MATERIAL PROVIDED ->
------------------------------------------------------------------------
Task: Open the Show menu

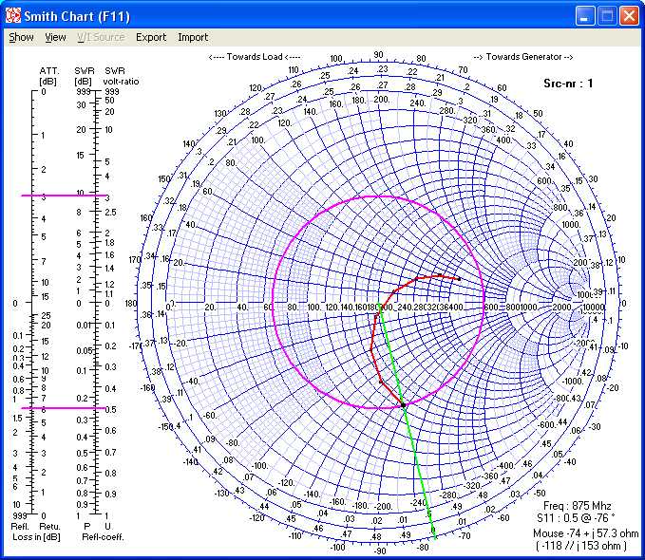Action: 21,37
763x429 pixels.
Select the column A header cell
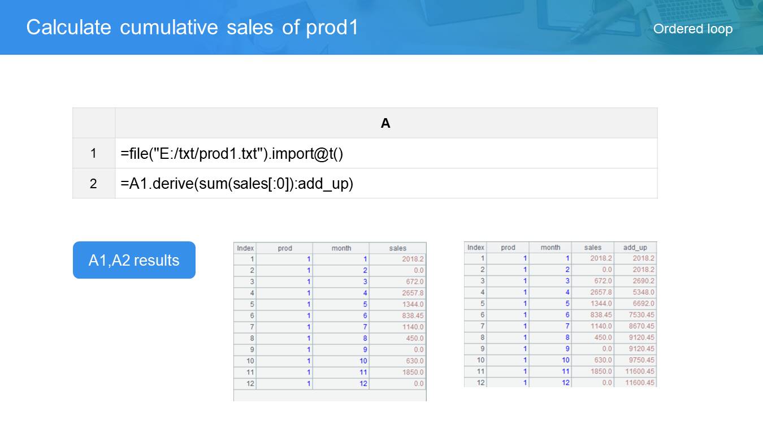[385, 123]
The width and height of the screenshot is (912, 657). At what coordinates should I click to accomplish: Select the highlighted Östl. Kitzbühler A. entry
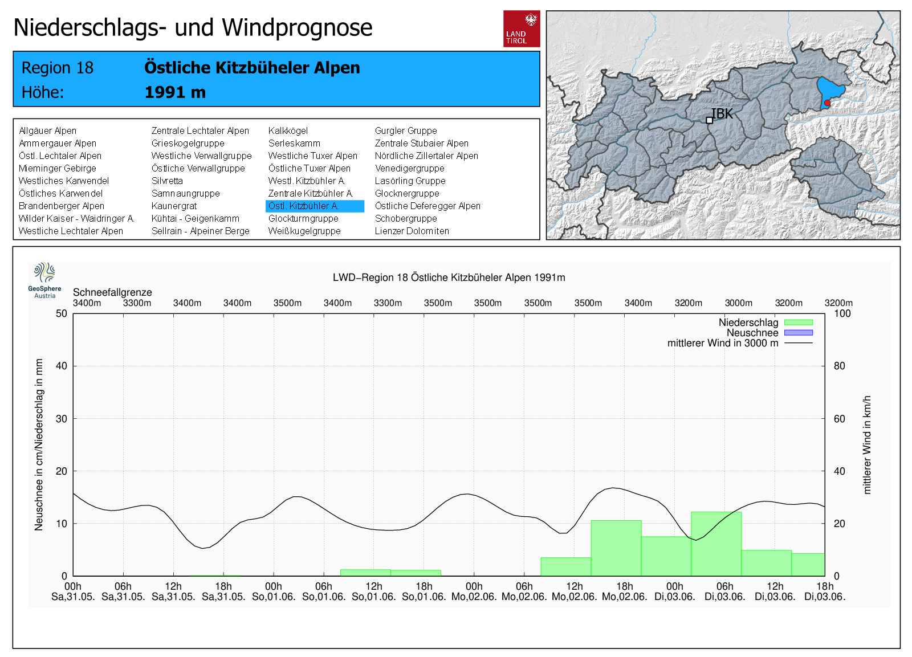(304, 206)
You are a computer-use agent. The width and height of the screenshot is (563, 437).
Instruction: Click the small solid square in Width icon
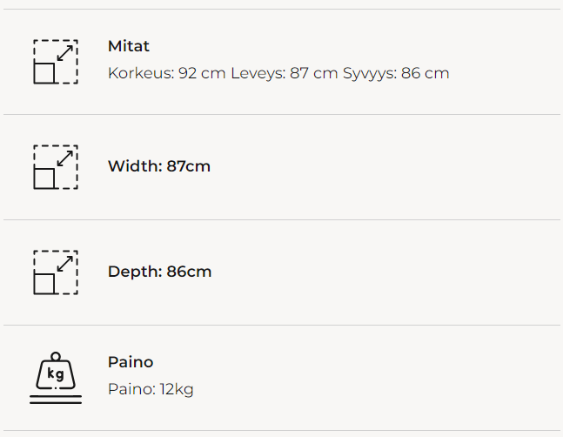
------------------------------------------------------------------------
TASK TO CARRY OUT -> Pictures excluded, output exactly the line that contains "The width and height of the screenshot is (912, 657)." and every line after it to the end of the data above.

REPLY TO THE TASK ->
The width and height of the screenshot is (912, 657). At what coordinates should I click to accomplish: Select the highlighted Östl. Kitzbühler A. entry
(304, 206)
You are a computer-use agent. The width and height of the screenshot is (563, 437).
Instruction: Click the small solid square in Width icon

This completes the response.